A rectangular fence has a perimeter of 1080 feet. The length is 3 feet more than twice the width. I need to know the dimensions and how to figure it out.
width: w
length: 2w+3
so 2w + 2(2w+3) = 1080
solve
I am sure you can take it from here.
how do you do two step equations
don't know what you mean by 'two step' equations but here is how I would continue
2w + 2(2w+3) = 1080
2w + 4w + 6 = 1080
6w = 1080 - 6
6w = 1074
w = 179
then length = 2w + 3 = 2(179) + 3 = 361
To find the dimensions of the rectangular fence, we can set up a system of equations based on the given information.

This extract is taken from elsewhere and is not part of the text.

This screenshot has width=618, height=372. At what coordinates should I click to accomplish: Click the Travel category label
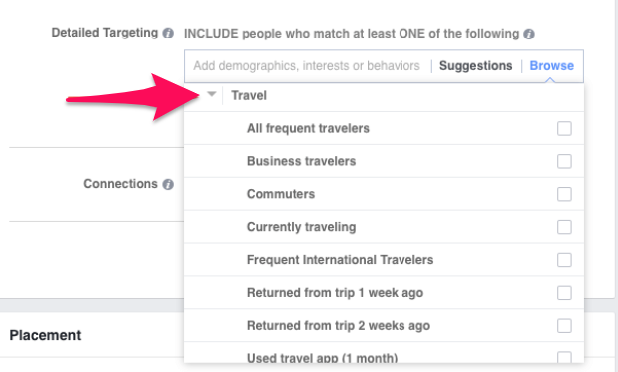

Let's assume the width of the fence is "x" feet. According to the problem, the length is 3 feet more than twice the width. So, the length can be represented as "2x + 3" feet.
The formula for the perimeter of a rectangle is given by P = 2L + 2W, where P is the perimeter, L is the length, and W is the width.
Substituting the given values, we have:
1080 = 2(2x + 3) + 2x
Simplifying the equation, we get:
1080 = 4x + 6 + 2x
Combining like terms, we have:
1080 = 6x + 6
Now, we can isolate the variable:
1080 - 6 = 6x
1074 = 6x
Dividing both sides by 6:
x = 1074 / 6
x = 179
So, the width of the rectangular fence is 179 feet. Now we can find the length by substituting the value of the width into the given formula:
Length = 2x + 3
Length = 2(179) + 3
Length = 358 + 3
Length = 361
Therefore, the dimensions of the rectangular fence are 179 feet by 361 feet.